Friday, November 18, 2022
9:00-10:30am
ZOOM LINK
Meeting ID: 850 5029 1233
Passcode: 303614
Empathetic communication skills are the foundation of Inclusion and Belonging. They are also vital for sustainable social change.
Indeed, writes bestselling author and professor Irshad Manji, communication skills constitute the most crucial element of an inclusive culture. When exercised well, they replace a transactional mindset that fixates on what people are (their labels) with relationships that bring out who people are (their multiple dimensions and paradoxes). Absent this context, DEI programs easily commodify us. Prof. Manji's antidote: the "Moral Courage Method" of communicating across divides.

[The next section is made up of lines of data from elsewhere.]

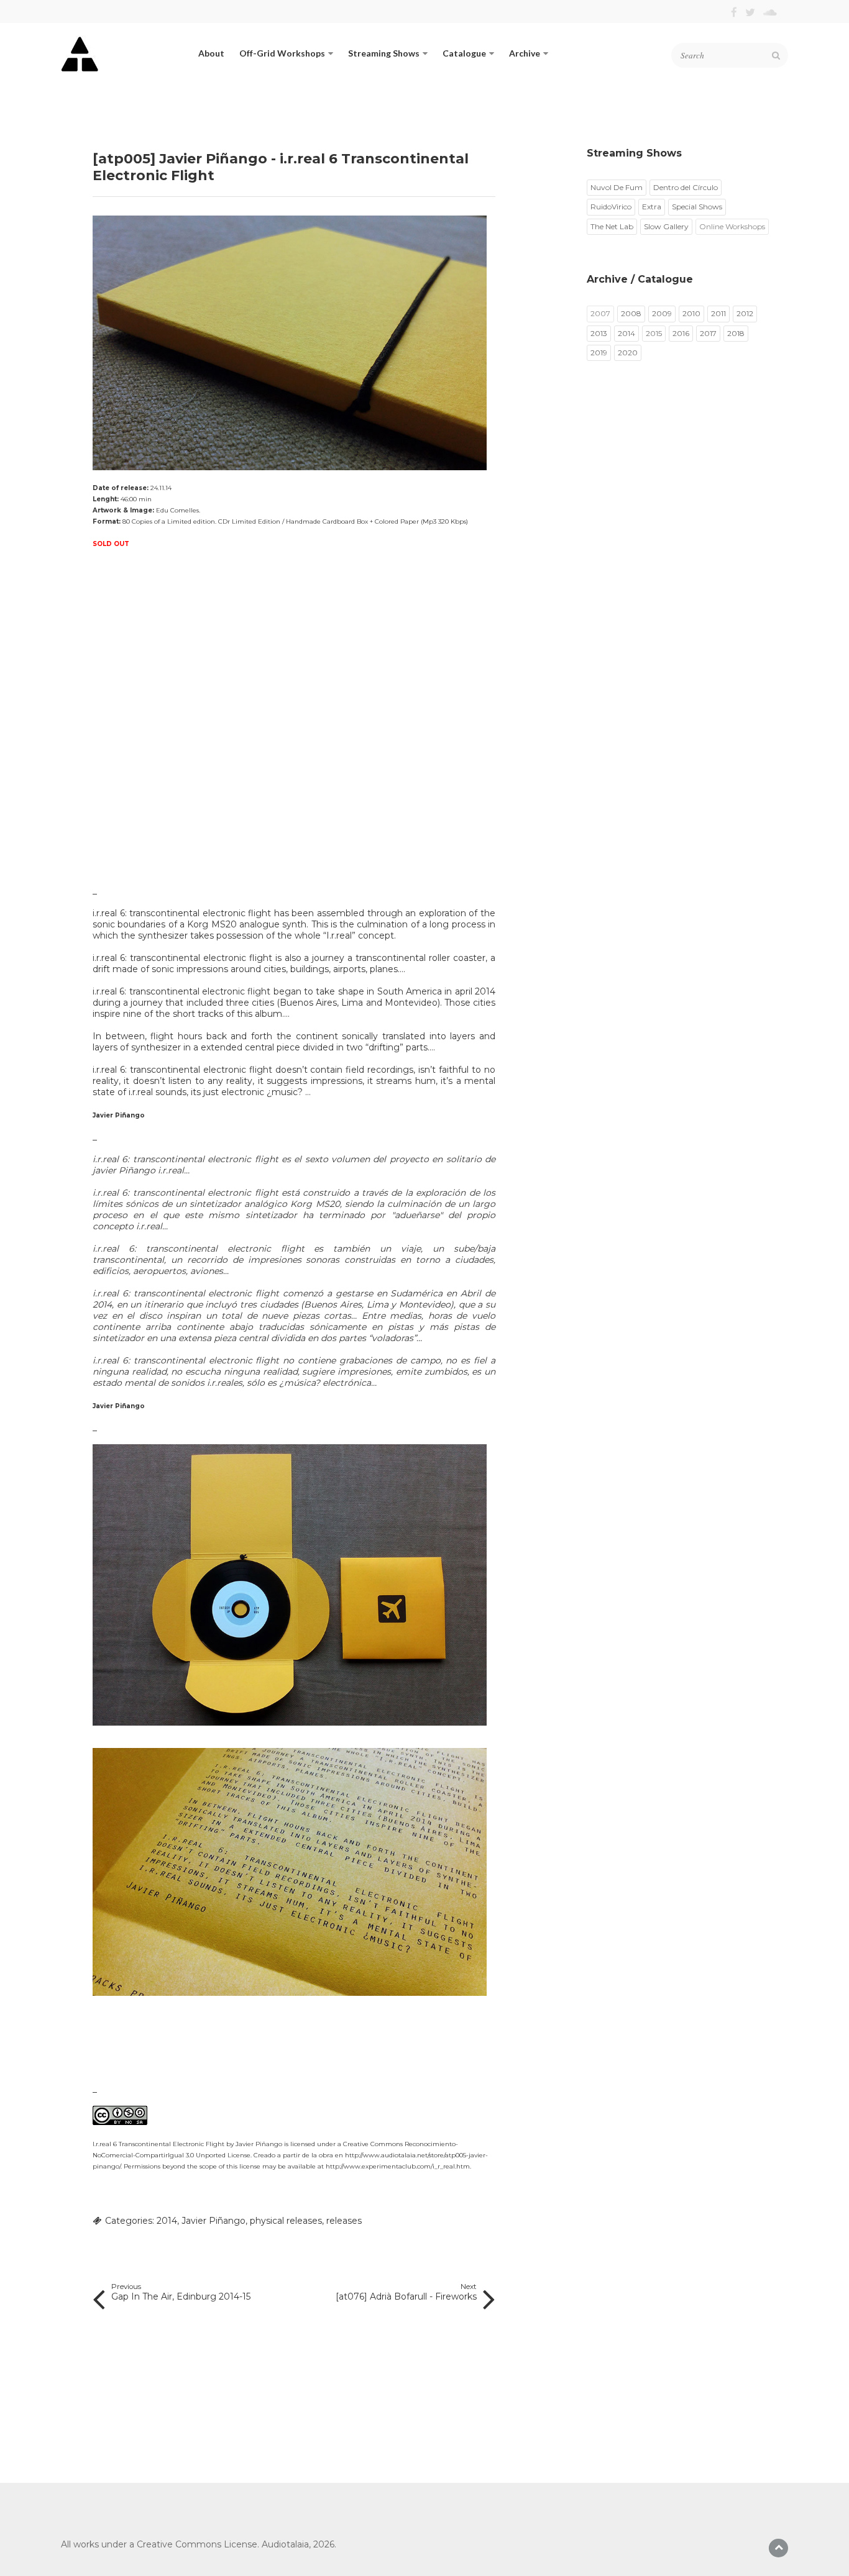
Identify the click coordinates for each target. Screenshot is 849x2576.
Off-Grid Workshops (282, 53)
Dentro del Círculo (685, 187)
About (211, 53)
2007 (600, 313)
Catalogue (464, 53)
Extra (651, 206)
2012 (745, 313)
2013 (598, 333)
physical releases (286, 2220)
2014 (167, 2220)
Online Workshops (732, 226)
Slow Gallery (666, 226)
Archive (524, 53)
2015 (654, 333)
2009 (662, 313)
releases (344, 2220)
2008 (631, 313)
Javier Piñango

On November 18, join Allison Gerrard, a Moral Courage Mentor, for a virtual Communication workshop that will teach us the idea, framework, and science of Moral Courage along with the Moral Courage Method of Communicating Across Divides. As participants, you'll draw from your own lives to explore the challenge of understanding and being understood in times of growing tension, high emotion, or deep division. You'll leave the workshop with a practical tool that reinforces the skills you've learned, which means your new skills will be actionable immediately.

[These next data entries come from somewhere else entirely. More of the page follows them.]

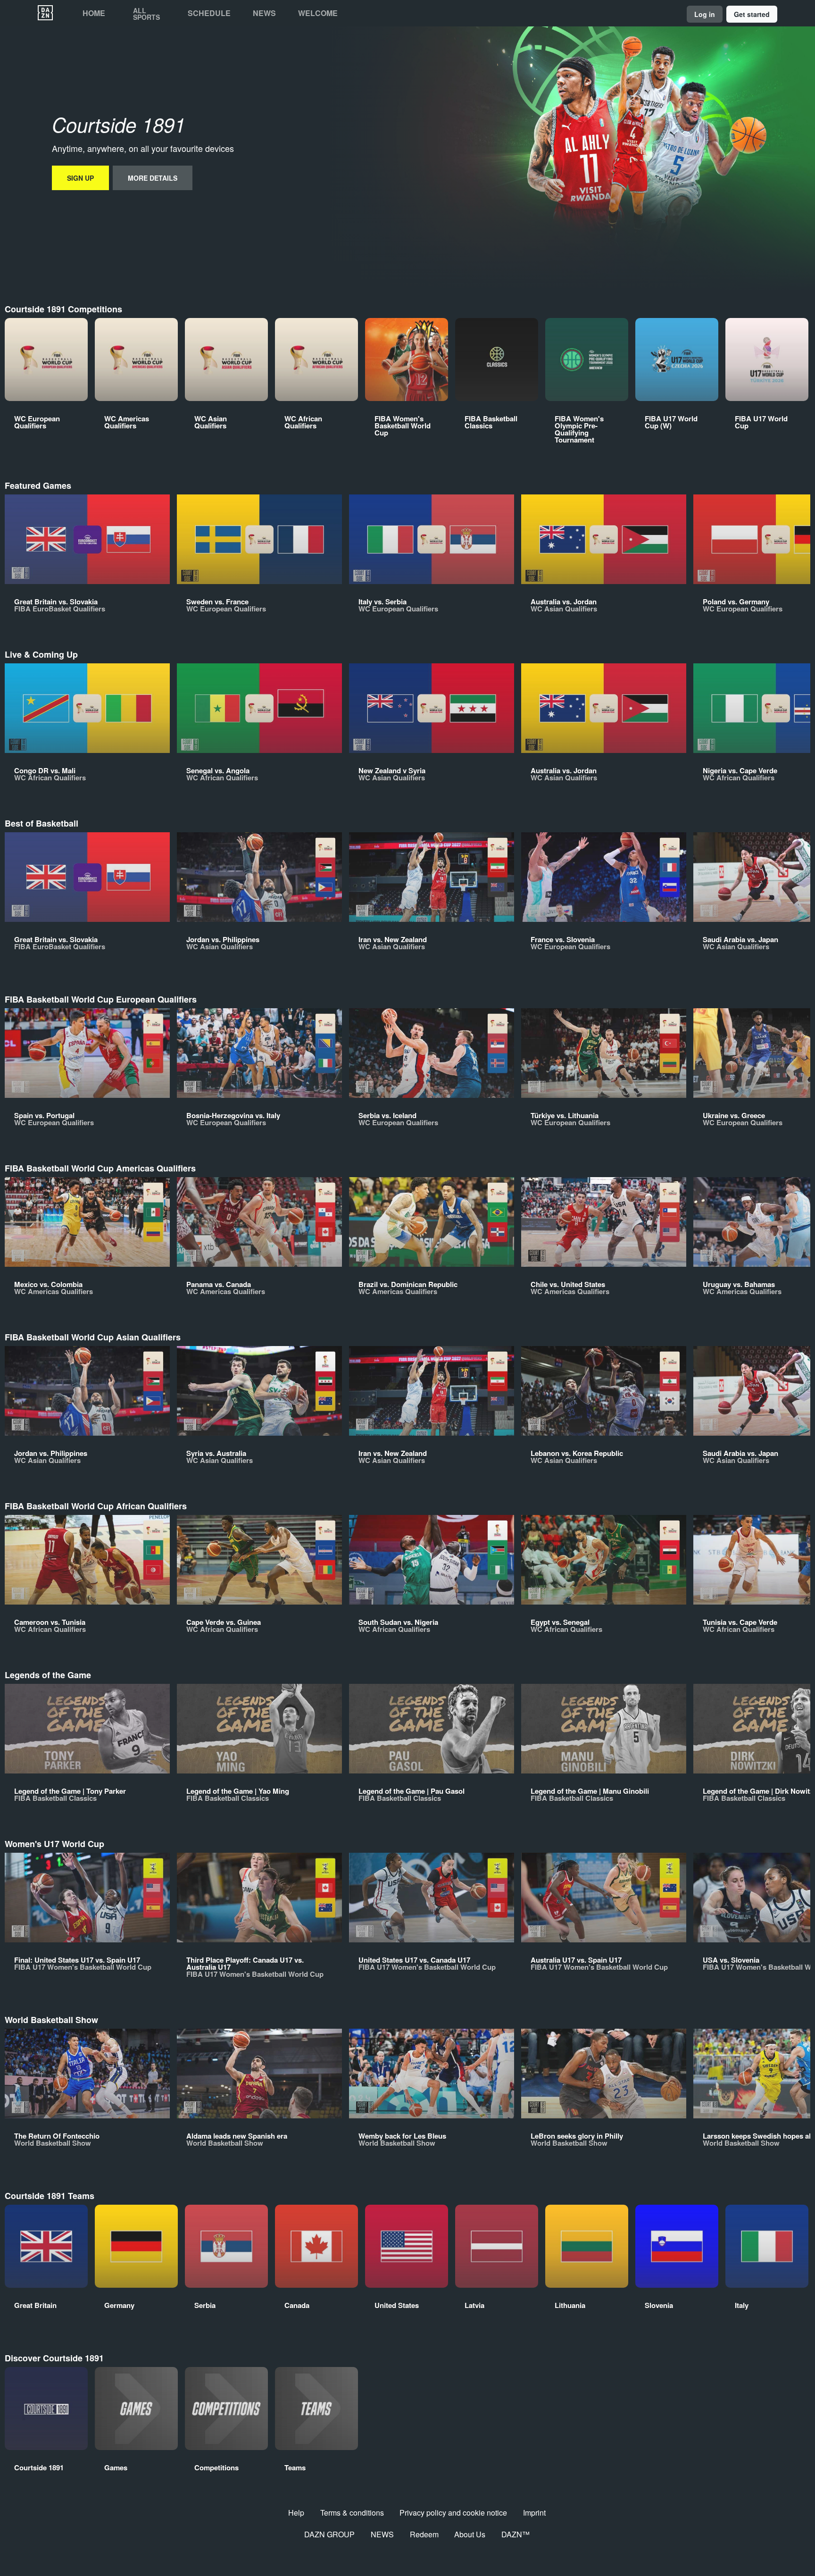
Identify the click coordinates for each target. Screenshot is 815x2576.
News (264, 13)
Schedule (209, 13)
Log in (704, 14)
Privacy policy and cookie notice (453, 2512)
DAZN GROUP (329, 2534)
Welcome (318, 13)
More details (152, 178)
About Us (469, 2534)
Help (296, 2512)
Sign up (80, 178)
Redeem (424, 2534)
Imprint (534, 2512)
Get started (752, 14)
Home (94, 13)
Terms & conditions (352, 2512)
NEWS (382, 2534)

Through this unique workshop, we'll all be poised to role-model what educators do best: turn divergent, even clashing, perspectives into opportunities to grow. Now more than ever, that's what our leadership teams, our staff, our students, and the public needs from us. It's time to move beyond inspiration to impact.

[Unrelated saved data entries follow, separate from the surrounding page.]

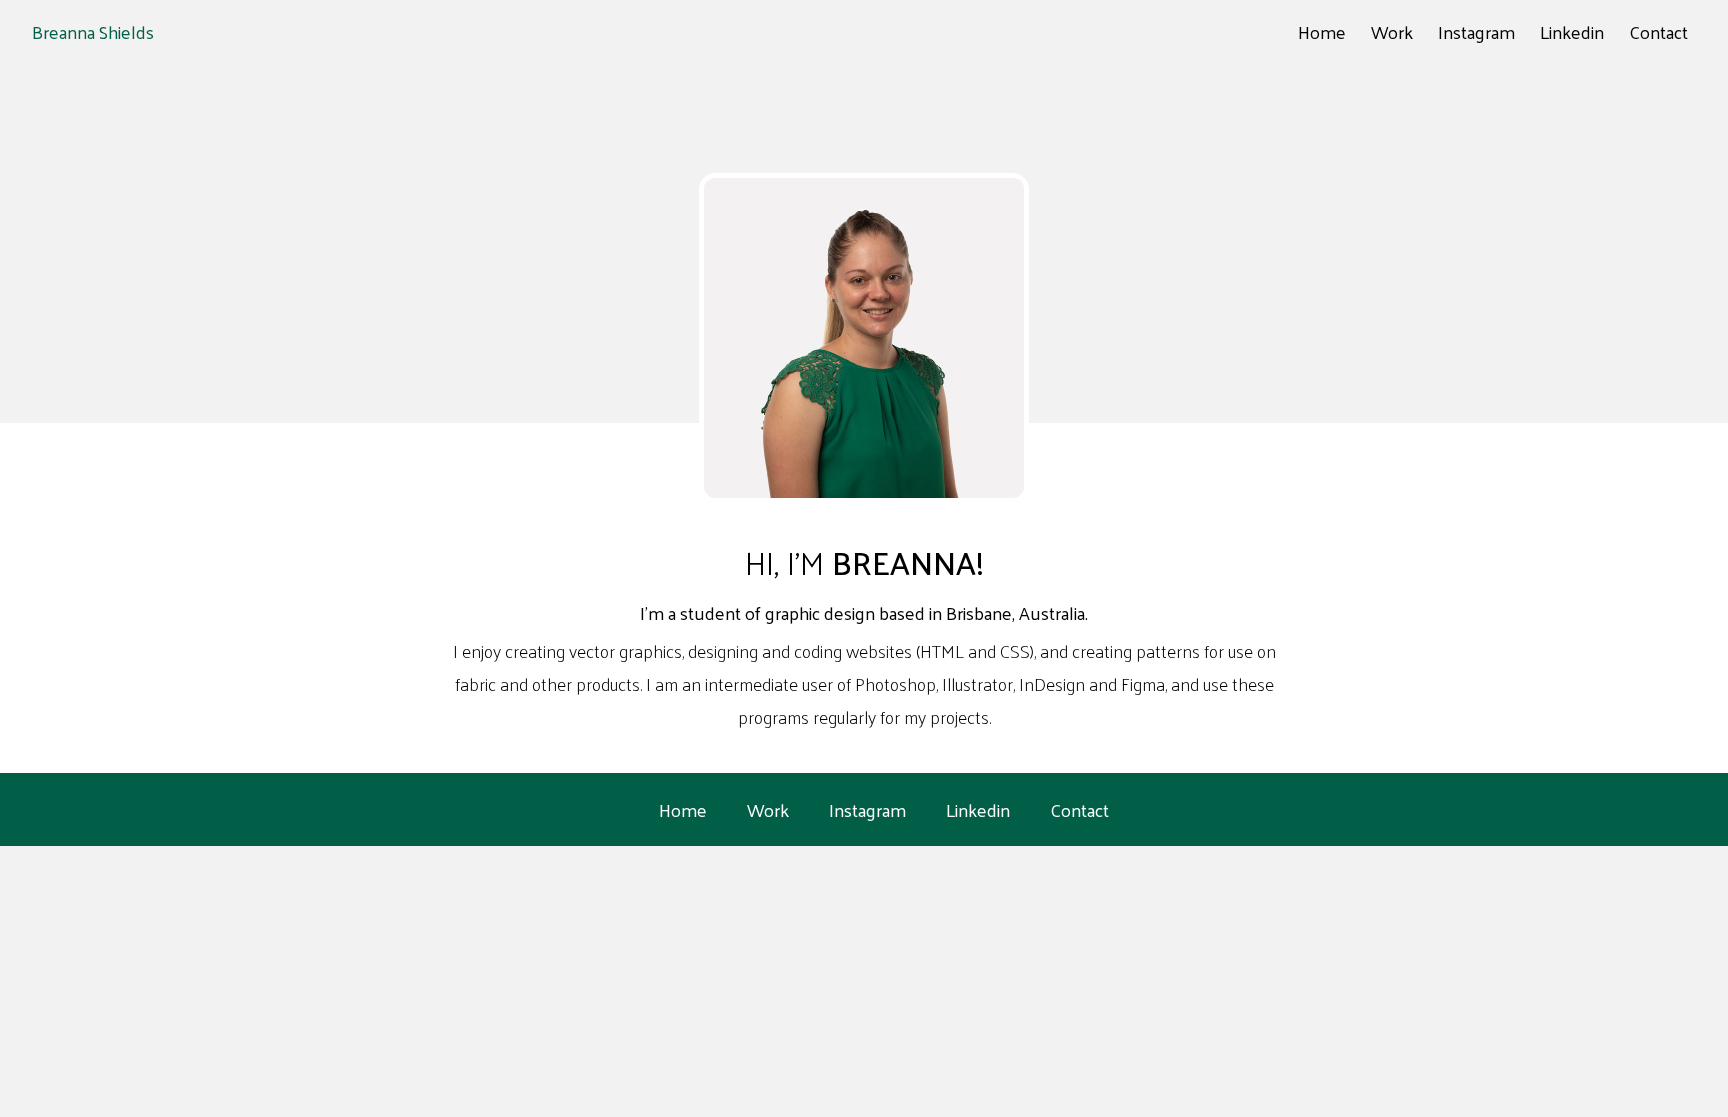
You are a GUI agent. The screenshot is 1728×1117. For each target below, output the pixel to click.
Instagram (1476, 31)
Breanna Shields (93, 31)
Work (1392, 31)
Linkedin (1572, 31)
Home (1322, 31)
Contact (1658, 31)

Allison is a Certified Moral Courage Mentor who teaches Diversity Without Division—a unifying alternative to traditional DEI programs. She also serves as the Director of Education and Training for the Moral Courage Project where she helps train and certify individuals from all walks of life to become Moral Courage Mentors. A scholar of behavioral science, she led the Hidden Talents Lab in the Department of Psychology at the University of Utah. She and her team studied the skills that youth develop in the face of adversity. Allison lives with her partner and three children in SLC, Utah.